Your instructions: Rewrite the records in the stretch from the line containing "Given: Go to results page 5" through the line containing "Looking at the", both included, as a two-column CSV with the headers instruction and output. Include only those records, one row each, with every field in double quotes and line breaks replaced by spaces.

Extracted data:
════

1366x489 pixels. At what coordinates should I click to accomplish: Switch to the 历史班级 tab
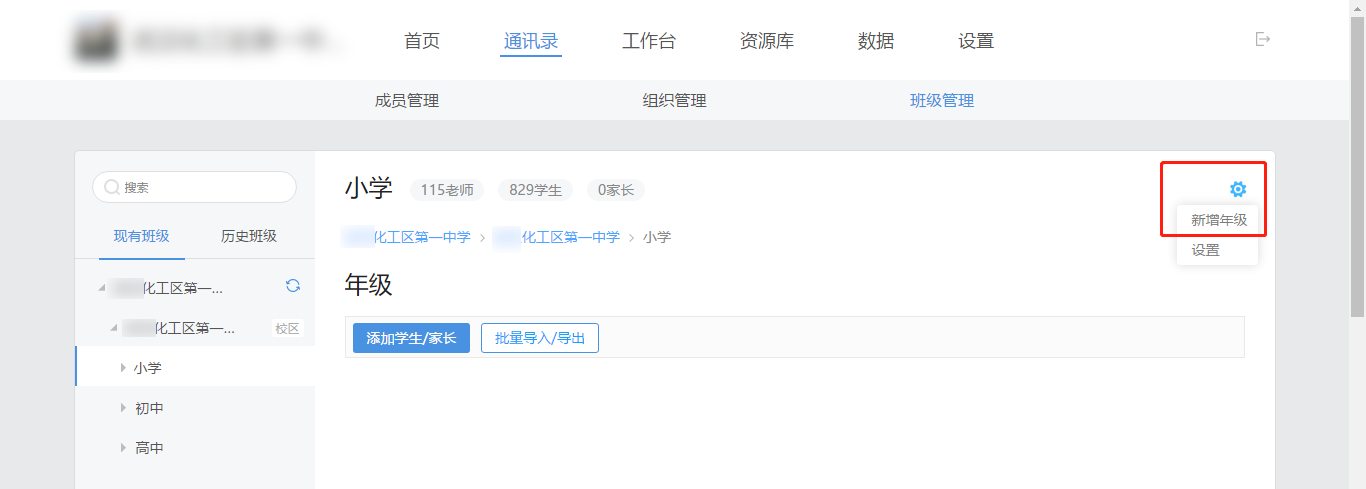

════

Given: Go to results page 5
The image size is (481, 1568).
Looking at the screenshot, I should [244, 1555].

════

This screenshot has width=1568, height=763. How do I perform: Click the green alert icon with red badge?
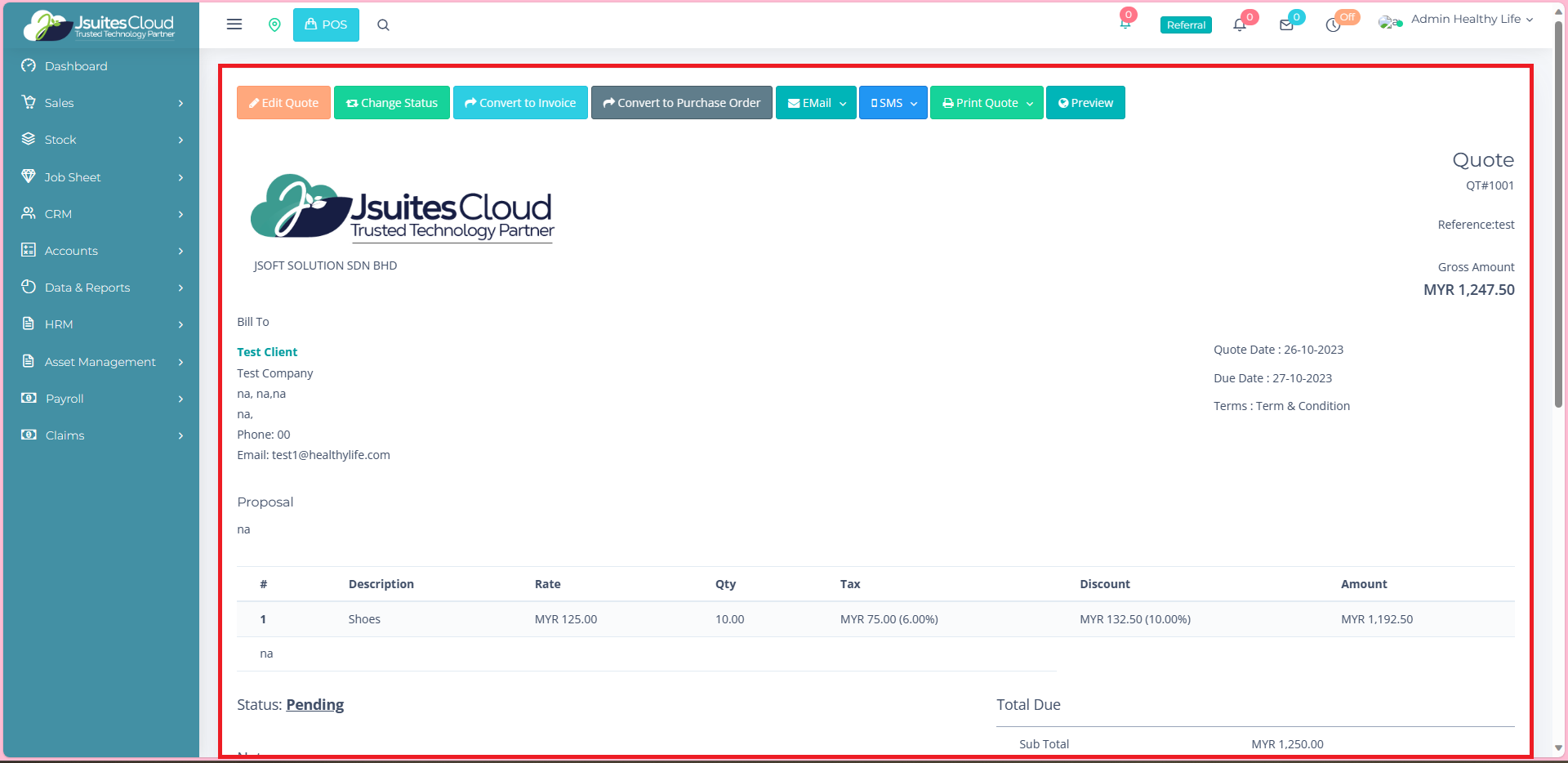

════

Finished task:
instruction,output
"Given: Go to results page 5 The image size is (481, 1568).","Looking at the screenshot, I should [244, 1555]."